Pretentiously droll and condescending examination of small-town relationships in which Charlize Theron plays a moderately successful ghostwriter of young-adult fiction. Divorced and unhappy with the direction of her life in Minneapolis, she returns to her rural Minnesota home in hopes of rekindling a romance with her high school boyfriend (Patrick Wilson), despite the fact that he is now a husband and father -- and in the teeth of sensible advice from another former classmate (Patton Oswalt).

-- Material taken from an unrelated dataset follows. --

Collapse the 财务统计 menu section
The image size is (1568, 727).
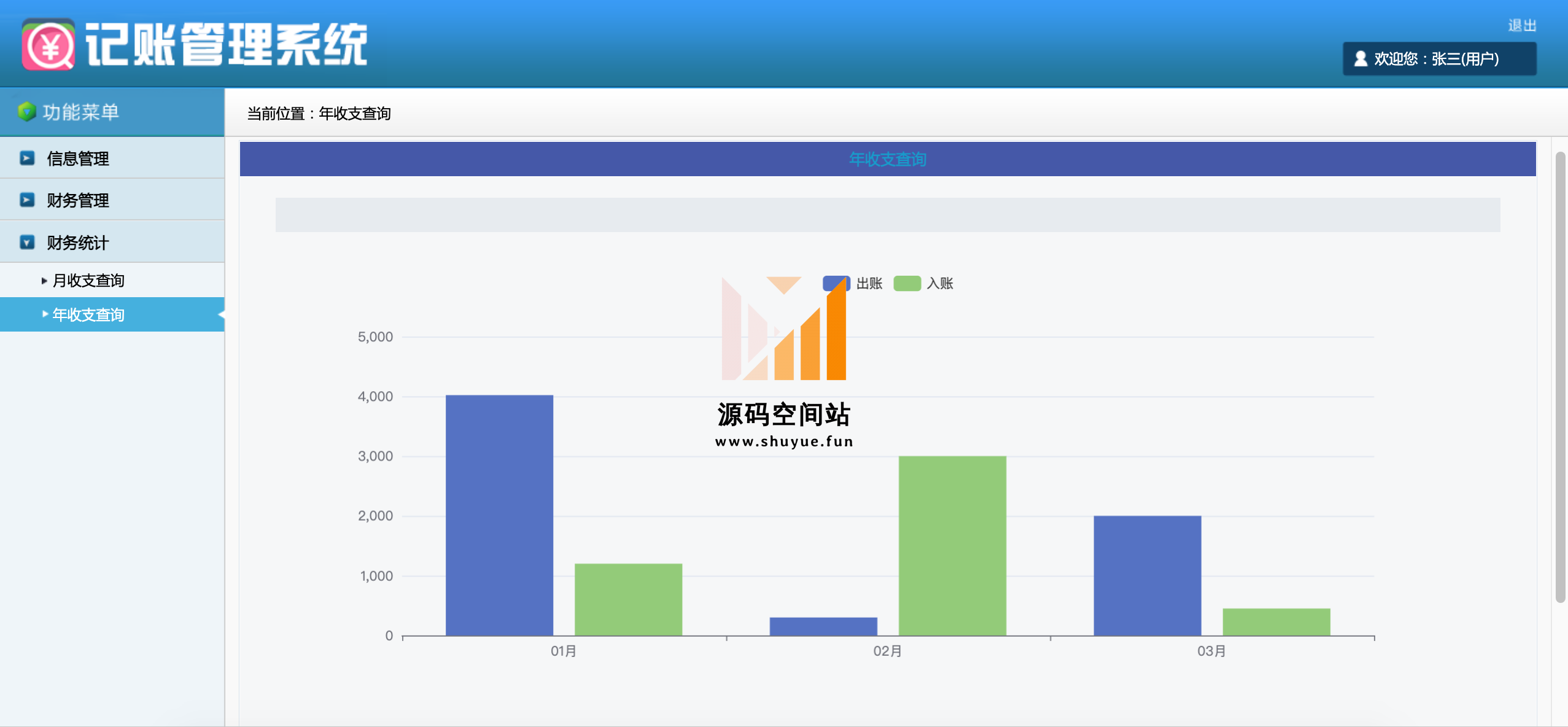[x=78, y=243]
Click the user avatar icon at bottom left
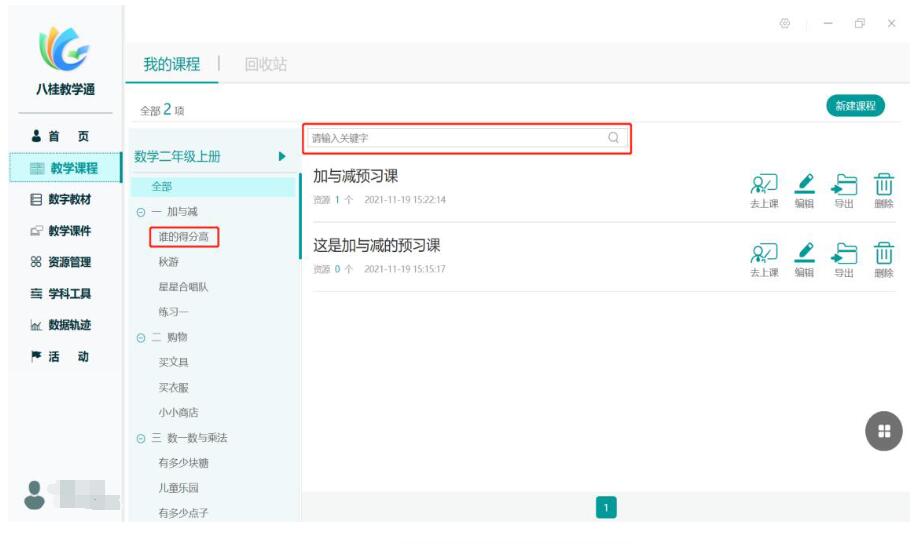921x544 pixels. (35, 494)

Director Jason Reitman and screenwriter Diablo Cody draw the caricatures in thick crayon, as the intelligent and caring -- if bitter -- people around her never seem to notice that Theron's character is constantly either depressed, drunk or hung over.

Two scenes of implied nonmarital sexual activity, fleeting profanity, pervasive rough and brief crass language, sexual banter. The Catholic News Service classification is L -- limited adult audience, films whose problematic content many adults would find troubling. The Motion Picture Association of America rating is R -- restricted. Under 17 requires accompanying parent or adult guardian.

DarkestHour

"The Darkest Hour" (Summit)

Director Chris Gorak's weak alien-invasion entry has five American visitors to Moscow (Emile Hirsch, Olivia Thirlby, Max Minghella, Rachael Taylor and Joel Kinnaman) running away from space intruders who manifest themselves as balls of lethal microwave radiation, and start zapping folks -- right, left and center.

Action violence and fleeting profane, crude and crass language. The Catholic News Service classification is A-III -- adults. The Motion Picture Association of America rating is PG-13 -- parents strongly cautioned. Some material may be inappropriate for children under 13.